The utility presented the rate increase to regulators last year. If the Missouri Public Service Commission endorses it, the average customer would have to pay about $12 more a month.
The hike wouldn’t go into effect until July. The utility needs the increase to pay for upgrades to its facilities as it shifts to renewable energy sources, Warren Wood, Ameren Missouri vice president of legislative and regulatory affairs said in a statement.
“Our goal is to keep rates as low as possible, while protecting long-term energy reliability and resiliency for our customers,” Wood said. “We work to meet the needs of our customers today while transitioning to a stronger, smarter, cleaner, more reliable and resilient grid for future generations.”
The Missouri Public Service Commission is holding a series of public hearings on the hike. It follows efforts by Missouri American Water to ask regulators to approve a $10 hike for customers across the state.
During a press conference Wednesday, a coalition of consumer advocates said Ameren’s proposal would financially strain customers, especially low-income people and veterans across the state. The Center for Biological Diversity, the Energy and Policy Institute and BailoutWatch found Ameren Missouri disconnected 53,100 customers between January and October last year.
Ameren Missouri offers several bill assistance programs for customers who are having trouble paying their bills.
Consumer advocates argue that more investment in bill assistance programs are critical as families deal with high inflation. They urge state officials to reject the rate hike and stop Ameren from disconnecting service for late payments. They also want the utility to prioritize energy efficient programs to help reduce customer bills and invest in more bill assistance programs.
“Folks are telling us, $12, we can't afford $5, we've been disconnected already,” said Shuron Jones, tenants bill of rights organizer for Homes for All St. Louis, an affordable housing advocacy group. “We've already been charged late fees, we're already behind on rent as it is because wages are stagnant, rents are going up and utility costs are going up, especially for those who are utility and energy burdened.”
Jones said low-income customers are increasingly finding it hard to pay for utilities as federal coronavirus relief funds for housing assistance programs end. Applications for Missouri’s State Assistance for Housing Relief program ended last month, and Jones worries some applicants still might not receive aid.
Consumer advocates said residents also have to pay an extra surcharge to reconnect to power and that people who rely on Section 8 housing are at a greater risk of losing their homes if they lose their power.

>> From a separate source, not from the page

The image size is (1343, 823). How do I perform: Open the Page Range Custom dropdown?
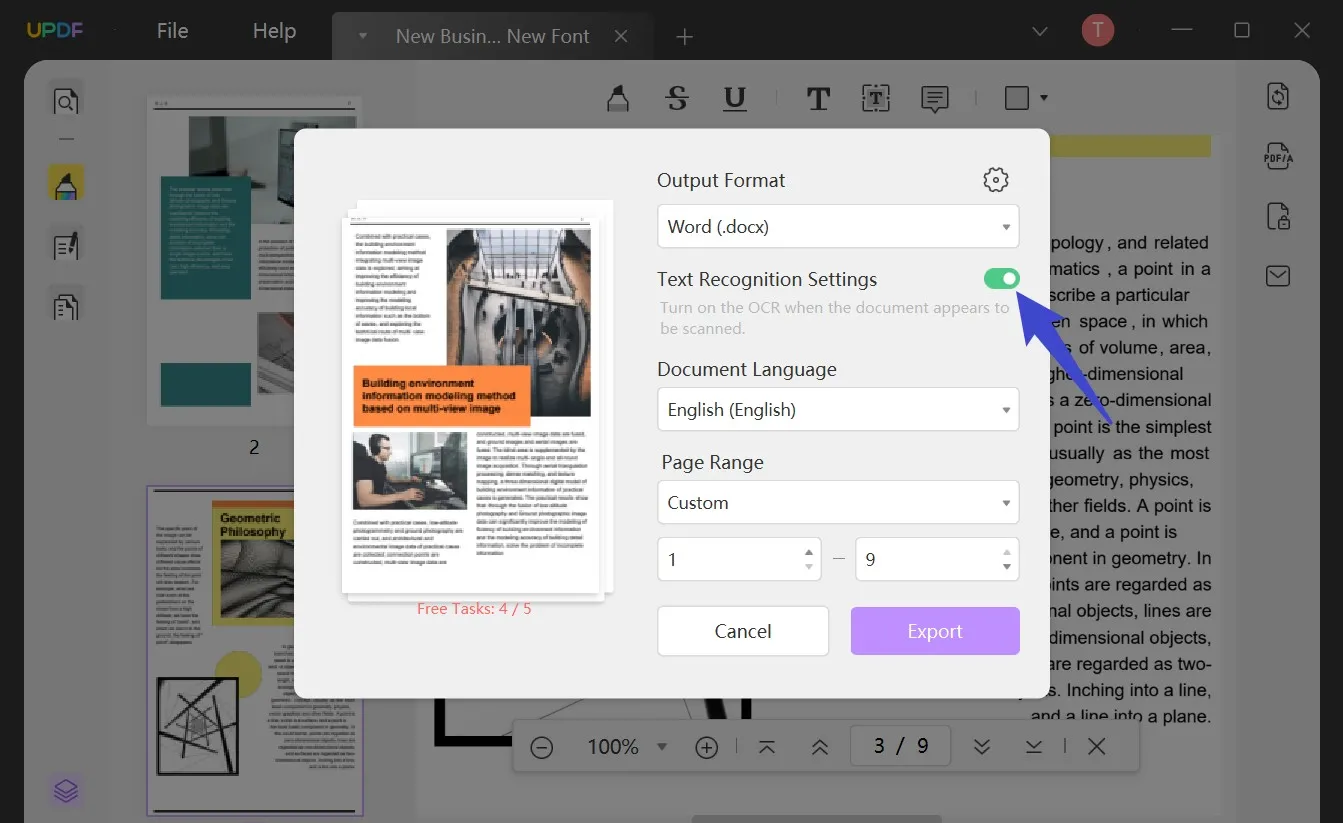click(x=837, y=503)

The Missouri Veterans Endeavor, which helps homeless veterans transition to permanent housing, pays a utility bill for veterans and helps them transition to permanent housing.

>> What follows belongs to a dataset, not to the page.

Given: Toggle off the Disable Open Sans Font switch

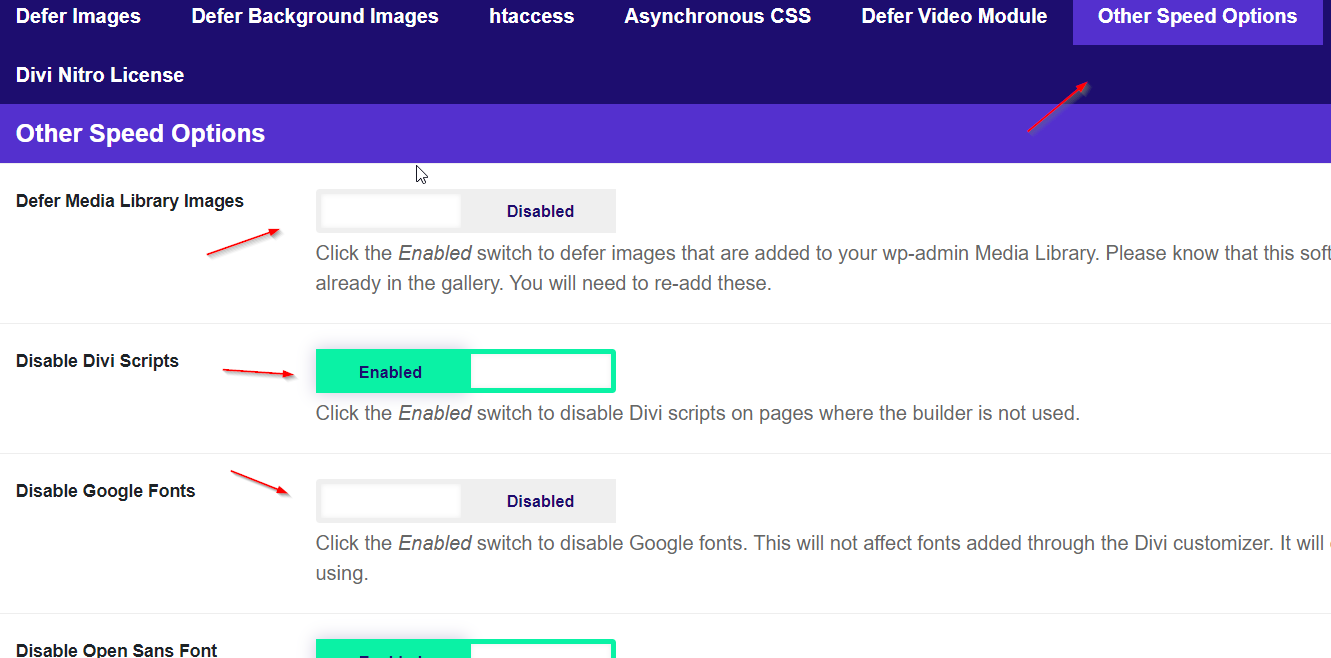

Since last summer, the organization has seen a 25% increase in veterans who need permanent housing, said Bill Wallace, president and CEO of Missouri Veterans Endeavor.
“In our case, 95% of the homeless veterans and veteran families referred to us come to us with a utility debt that is oftentimes insurmountable,” Wallace said. “For a person or a head of household to enter into a lease or secure a mortgage, they must be able to have utilities in their own names.”